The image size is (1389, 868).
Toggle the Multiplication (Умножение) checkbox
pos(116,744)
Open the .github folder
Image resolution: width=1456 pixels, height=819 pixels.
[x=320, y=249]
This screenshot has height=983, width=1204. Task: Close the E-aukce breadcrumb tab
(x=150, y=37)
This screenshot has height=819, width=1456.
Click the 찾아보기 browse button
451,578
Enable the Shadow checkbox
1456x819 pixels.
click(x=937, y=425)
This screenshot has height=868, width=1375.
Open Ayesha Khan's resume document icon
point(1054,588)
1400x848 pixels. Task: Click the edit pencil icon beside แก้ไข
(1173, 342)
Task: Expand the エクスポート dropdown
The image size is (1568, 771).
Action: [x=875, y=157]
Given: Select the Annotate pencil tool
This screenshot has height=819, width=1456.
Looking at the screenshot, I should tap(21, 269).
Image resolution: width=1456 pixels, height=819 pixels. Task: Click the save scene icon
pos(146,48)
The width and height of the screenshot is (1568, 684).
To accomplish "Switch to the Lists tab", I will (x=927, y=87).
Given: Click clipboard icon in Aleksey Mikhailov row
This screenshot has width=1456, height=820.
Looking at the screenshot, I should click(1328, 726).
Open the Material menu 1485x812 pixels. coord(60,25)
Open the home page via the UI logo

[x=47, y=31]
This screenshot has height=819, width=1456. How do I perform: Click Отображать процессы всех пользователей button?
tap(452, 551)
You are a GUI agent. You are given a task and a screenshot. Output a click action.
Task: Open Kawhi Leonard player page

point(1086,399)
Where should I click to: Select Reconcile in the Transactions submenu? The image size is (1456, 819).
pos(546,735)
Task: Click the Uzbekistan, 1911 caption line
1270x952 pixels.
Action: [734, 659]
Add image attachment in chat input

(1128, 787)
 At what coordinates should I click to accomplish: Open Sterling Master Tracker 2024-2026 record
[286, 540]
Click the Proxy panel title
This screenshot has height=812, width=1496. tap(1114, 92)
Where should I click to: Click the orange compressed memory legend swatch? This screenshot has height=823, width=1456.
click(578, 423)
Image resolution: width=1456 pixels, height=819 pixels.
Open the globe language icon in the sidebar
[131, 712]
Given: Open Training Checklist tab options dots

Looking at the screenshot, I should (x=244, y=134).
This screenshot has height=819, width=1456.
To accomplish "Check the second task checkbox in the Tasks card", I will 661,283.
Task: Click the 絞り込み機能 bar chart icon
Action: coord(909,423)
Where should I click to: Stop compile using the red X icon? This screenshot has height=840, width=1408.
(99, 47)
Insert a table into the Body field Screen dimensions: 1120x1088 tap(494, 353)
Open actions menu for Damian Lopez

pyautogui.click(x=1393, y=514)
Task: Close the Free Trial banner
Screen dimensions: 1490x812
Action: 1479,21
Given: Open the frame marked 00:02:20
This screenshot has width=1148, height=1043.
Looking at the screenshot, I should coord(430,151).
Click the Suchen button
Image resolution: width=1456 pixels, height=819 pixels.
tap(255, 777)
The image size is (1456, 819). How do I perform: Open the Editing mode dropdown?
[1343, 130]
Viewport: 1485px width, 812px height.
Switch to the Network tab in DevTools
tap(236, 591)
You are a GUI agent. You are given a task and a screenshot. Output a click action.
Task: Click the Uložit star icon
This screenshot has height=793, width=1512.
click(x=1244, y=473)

Work to complete: All lines from the one with "Open the globe language icon in the sidebar" to the end of the material above should be copied exactly, both ends included, and nothing else.

Result of the exercise:
Open the globe language icon in the sidebar
[131, 712]
Given: Open Training Checklist tab options dots

Looking at the screenshot, I should (x=244, y=134).
This screenshot has height=819, width=1456.
To accomplish "Check the second task checkbox in the Tasks card", I will 661,283.
Task: Click the 絞り込み機能 bar chart icon
Action: coord(909,423)
Where should I click to: Stop compile using the red X icon? This screenshot has height=840, width=1408.
(99, 47)
Insert a table into the Body field Screen dimensions: 1120x1088 tap(494, 353)
Open actions menu for Damian Lopez

pyautogui.click(x=1393, y=514)
Task: Close the Free Trial banner
Screen dimensions: 1490x812
Action: 1479,21
Given: Open the frame marked 00:02:20
This screenshot has width=1148, height=1043.
Looking at the screenshot, I should coord(430,151).
Click the Suchen button
Image resolution: width=1456 pixels, height=819 pixels.
tap(255, 777)
The image size is (1456, 819). How do I perform: Open the Editing mode dropdown?
[1343, 130]
Viewport: 1485px width, 812px height.
Switch to the Network tab in DevTools
tap(236, 591)
You are a GUI agent. You are given a task and a screenshot. Output a click action.
Task: Click the Uložit star icon
This screenshot has height=793, width=1512.
click(x=1244, y=473)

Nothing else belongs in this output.